Unprecedented demographic changes have profound implications for individuals and organizations alike
Writing: Avivah Wittenberg-Cox

We are not just all getting older and living longer, everywhere. We are entering a fundamentally different demographic era. In just over a century, life expectancy in developed countries has increased by 30 years. Yet this miracle of science is happening at a time when fertility rates are plummeting and populations are contracting. According to the UN, by 2050, two-thirds of the world’s population will live in countries where fertility rates are below replacement level. In major economies like Japan, Germany and South Korea, the population is already shrinking.
The new demographics
The demographic pyramid that defined the last century is flattening into a square. Once, the older-age population was a minority, supported by many more younger people of working age. In many societies, that structure is fast disappearing.
In Japan, nearly 30% of the population is over 65. In Italy, that figure is close behind. Even China, once home to a billion-strong labor force, saw its population decline for the first time in six decades. The UK Office for National Statistics now projects that by 2035, there will be more people over 65 than under 18.

Data segment:
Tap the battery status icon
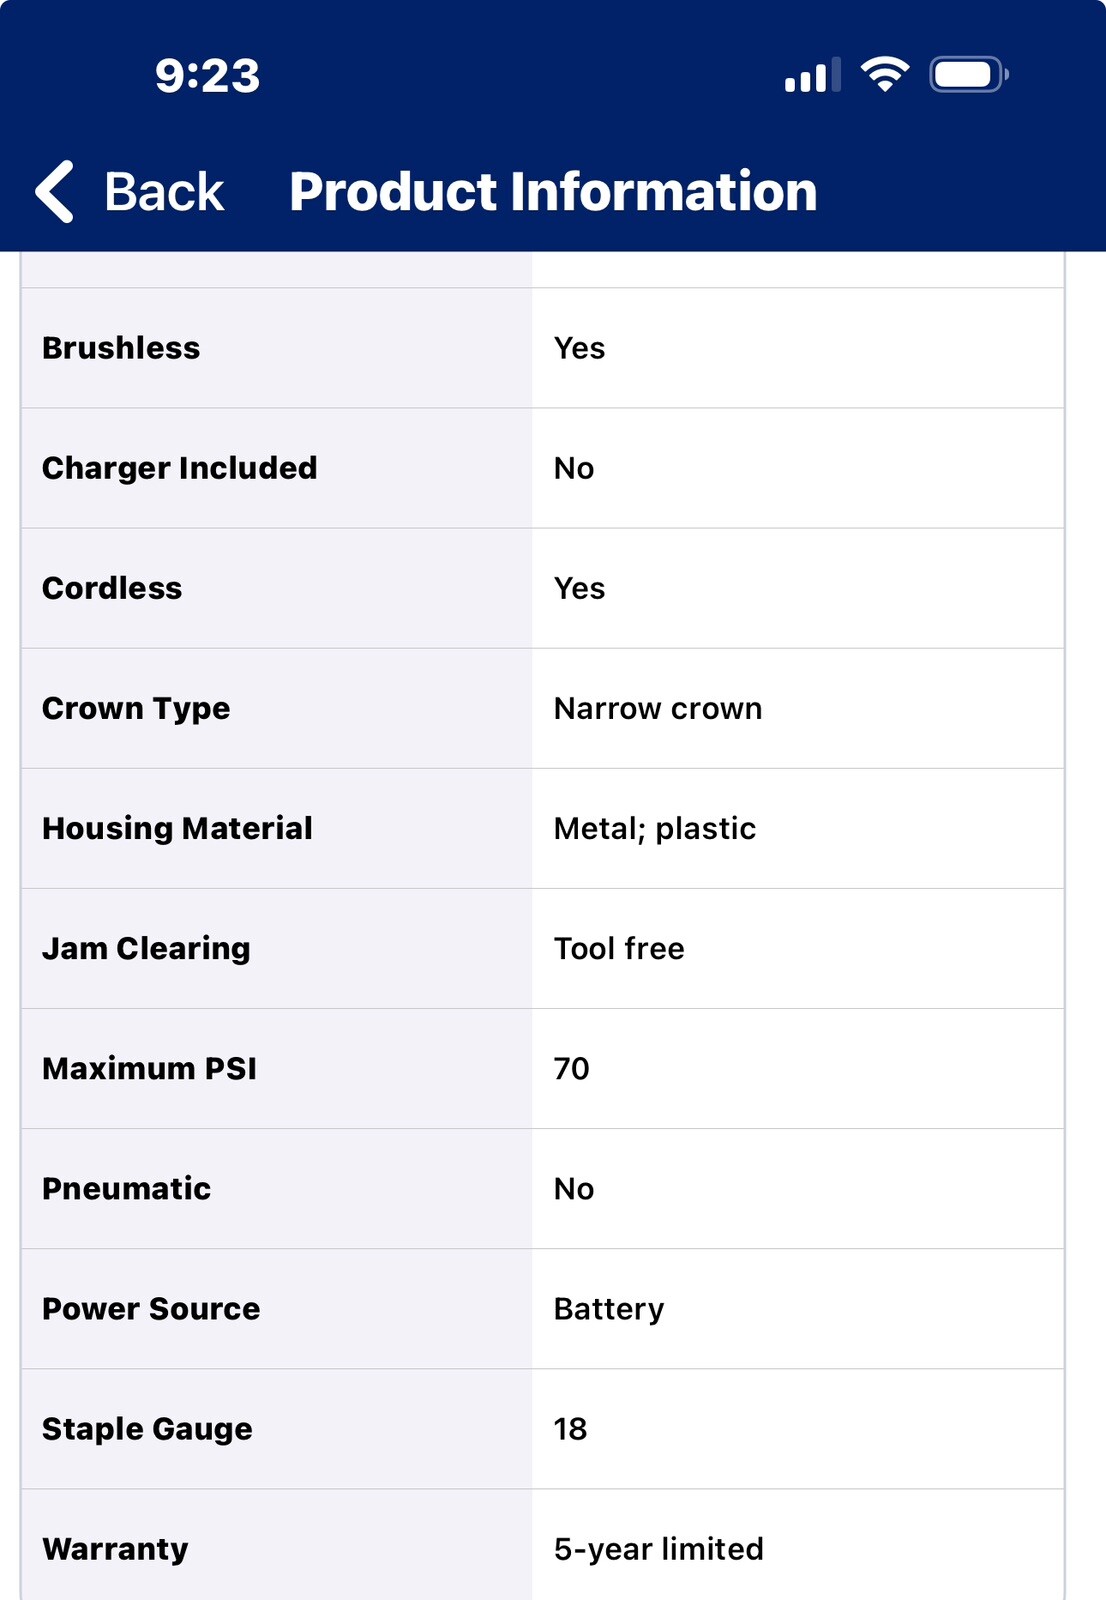Viewport: 1106px width, 1600px height. [x=968, y=75]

Directives:
1. In the article on demographic change, reproduce word for word the stretch that begins at the words "In Japan, nearly" and ends after the words "than under 18.".
2. Write the next part of the article on demographic change, picking up after its final sentence.

Set of answers:
1.
In Japan, nearly 30% of the population is over 65. In Italy, that figure is close behind. Even China, once home to a billion-strong labor force, saw its population decline for the first time in six decades. The UK Office for National Statistics now projects that by 2035, there will be more people over 65 than under 18.

2.
The case of South Korea is particularly illustrative. It now holds the world’s lowest fertility rate, at just 0.72 children per woman – far below the replacement level of 2.1. The implications are profound: by 2100, South Korea’s population could shrink by more than half. The Seoul city government is already preparing for the closure of schools, while companies are struggling to fill jobs and maintain productivity. With fewer workers supporting more retirees, pension systems are under intense pressure, and intergenerational inequality is rising fast. South Korea is the demographic future of many developed nations – and it is arriving quickly.

At the same time, retirement ages have not shifted in line with life expectancy. Pension systems are strained. Economic growth is slowing as workforces age and contract. According to McKinsey’s recent report on the demographic economy, aging populations could reduce GDP growth by 0.4-0.8 percentage points annually in several OECD nations. This is no longer a social policy issue. It’s an economic and leadership one.
The countries and companies that thrive in this new era will be those that embrace the shift, redesign systems, and leverage the longevity dividend. Those that don’t will face labor shortages, declining consumption, and mounting intergenerational inequality. Are you ready?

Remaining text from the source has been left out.